Print the passage on wage-and-hour rounding practices in full, word for word.
#### DOCUMENT PASSAGE
Many companies track working hours using rounding practices long accepted under the Fair Labor Standards Act (FLSA). Traditionally, rounding to the nearest quarter of an hour was based on 7-minute increments, with the intent of the FLSA that the practice, at minimum, was neutral to employees. Although the FLSA allows employers to round hours, it also requires the practice be used "in such a manner that it will not result, over a period of time, in failure to compensate … employees properly for the time they have actually worked" (rounding practices).

Recently, an employee of a health care system prevailed in having his putative class action wage and hour lawsuit, which had been settled in favor of the employer in the lower court, revived in the 8th Circuit Court of Appeals, which includes Minnesota and Iowa. The claimants’ suit alleges the organization’s rounding practices favored the health care system by incorrect rounding, which resulted in time cut from approximately one-half of the shifts while adding time to only about one-third. An analysis estimated that the employer did not pay employees for 74,000 hours, totaling $2 million in unpaid wages.

The court disagreed with the employer’s claim that having to pay according to actual hours worked created an administrative burden, pointing to the employer’s use of an electronic timekeeping system, which easily and without undue administrative burden would allow the employer to track the exact time worked—without the need for rounding.

Although it will likely be some time before the court issues its opinion, employers should consider auditing their timekeeping rounding practices to ensure they comply with state and federal laws. Even better, pay according to actual hours clocked rather than rounding. It may keep you out of court!
########
#### DATASET SECTION
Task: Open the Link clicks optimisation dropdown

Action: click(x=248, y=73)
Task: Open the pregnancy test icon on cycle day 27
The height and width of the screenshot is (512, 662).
########
> [THE SOLUTION]:
Many companies track working hours using rounding practices long accepted under the Fair Labor Standards Act (FLSA). Traditionally, rounding to the nearest quarter of an hour was based on 7-minute increments, with the intent of the FLSA that the practice, at minimum, was neutral to employees. Although the FLSA allows employers to round hours, it also requires the practice be used "in such a manner that it will not result, over a period of time, in failure to compensate … employees properly for the time they have actually worked" (rounding practices).

Recently, an employee of a health care system prevailed in having his putative class action wage and hour lawsuit, which had been settled in favor of the employer in the lower court, revived in the 8th Circuit Court of Appeals, which includes Minnesota and Iowa. The claimants’ suit alleges the organization’s rounding practices favored the health care system by incorrect rounding, which resulted in time cut from approximately one-half of the shifts while adding time to only about one-third. An analysis estimated that the employer did not pay employees for 74,000 hours, totaling $2 million in unpaid wages.

The court disagreed with the employer’s claim that having to pay according to actual hours worked created an administrative burden, pointing to the employer’s use of an electronic timekeeping system, which easily and without undue administrative burden would allow the employer to track the exact time worked—without the need for rounding.

Although it will likely be some time before the court issues its opinion, employers should consider auditing their timekeeping rounding practices to ensure they comply with state and federal laws. Even better, pay according to actual hours clocked rather than rounding. It may keep you out of court!